## DOCUMENT EXTRACT:

It is true that republican Cuba inherited deep-seated conditioning. It is true that the United States intervened too much in the political, economic and strategic life of the island. It is true that the Platt Amendment left a mark of dependence. But it is also true that Castroism has spent more than sixty years administering the country, controlling its institutions, monopolizing patriotic discourse, expelling talent, impoverishing the economy and turning the supposed revolutionary exceptionalism – the eternal special period – into a routine of power cuts, queues, surveillance and flight. The Cuban present cannot be explained indefinitely with a finger pointing at 1898, at Washington, or at historical fatality. At this point, the Revolution is no longer a betrayed promise: it is a result.

Hence any eventual external assistance to Cuba, necessary in many respects, must not be conceived as a repetition of 1899. Cuba will need investment, technical assistance, energy reconstruction, institutional rehabilitation, productive recovery, sanitary modernization, educational opening and economic reintegration. But that is not equivalent to calling for a new foreign administration, nor to imagining that a North American intervention would resolve, on its own, what Cubans must rebuild with their own institutions, political pluralism and genuine sovereignty.

The underlying problem is not whether the United States can help. Of course it can. The problem is whether that help is conceived as cooperation with a free nation and a future ally, or as a temporary replacement for its political capacity. The first option may be necessary. The second reopens an old temptation: the belief that Cuba only functions when someone administers it from outside.

After more than six decades of authoritarianism, many Cubans on the island have not been able to practice or develop a genuine democratic culture

That idea, however well-intentioned in its formulation, sidesteps an uncomfortable question: after more than six decades of authoritarianism, many Cubans on the island have not been able to practice or develop a genuine democratic culture. Not from any natural incapacity, but because the regime has denied them for generations the everyday practice of deliberation, responsibility for public affairs – replaced too often by the national verb resolver [to resolve, to manage, to get by] – alternation in power, institutional trust, a culture of effort and free decision-making.

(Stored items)
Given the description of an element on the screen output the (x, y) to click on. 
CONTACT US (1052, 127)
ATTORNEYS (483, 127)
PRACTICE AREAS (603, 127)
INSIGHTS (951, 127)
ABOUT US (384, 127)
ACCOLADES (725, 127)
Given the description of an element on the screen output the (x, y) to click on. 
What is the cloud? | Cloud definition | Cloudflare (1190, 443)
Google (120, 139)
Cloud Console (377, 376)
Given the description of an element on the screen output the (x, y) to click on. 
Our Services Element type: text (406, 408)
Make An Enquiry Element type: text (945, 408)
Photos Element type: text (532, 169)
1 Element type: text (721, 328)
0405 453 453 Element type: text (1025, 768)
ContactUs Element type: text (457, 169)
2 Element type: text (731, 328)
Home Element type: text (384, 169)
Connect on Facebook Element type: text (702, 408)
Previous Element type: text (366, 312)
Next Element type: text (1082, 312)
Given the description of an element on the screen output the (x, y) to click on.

## WRITTEN TASKS:
1 – Answer these questions about the passage on Cuba:
(a) For how many years does it say Castroism has been administering the country?
(b) Which amendment does it say left a mark of dependence?
(c) Which national verb does it say too often replaced responsibility for public affairs?
2 – Swap "Element type" for "Role" everywhere in the stored items, leaving every other part of them unchanged.

## EXERCISE RESPONSES:
1 –
(a) More than sixty years.
(b) The Platt Amendment.
(c) Resolver.

2 –
Given the description of an element on the screen output the (x, y) to click on. 
CONTACT US (1052, 127)
ATTORNEYS (483, 127)
PRACTICE AREAS (603, 127)
INSIGHTS (951, 127)
ABOUT US (384, 127)
ACCOLADES (725, 127)
Given the description of an element on the screen output the (x, y) to click on. 
What is the cloud? | Cloud definition | Cloudflare (1190, 443)
Google (120, 139)
Cloud Console (377, 376)
Given the description of an element on the screen output the (x, y) to click on. 
Our Services Role: text (406, 408)
Make An Enquiry Role: text (945, 408)
Photos Role: text (532, 169)
1 Role: text (721, 328)
0405 453 453 Role: text (1025, 768)
ContactUs Role: text (457, 169)
2 Role: text (731, 328)
Home Role: text (384, 169)
Connect on Facebook Role: text (702, 408)
Previous Role: text (366, 312)
Next Role: text (1082, 312)
Given the description of an element on the screen output the (x, y) to click on.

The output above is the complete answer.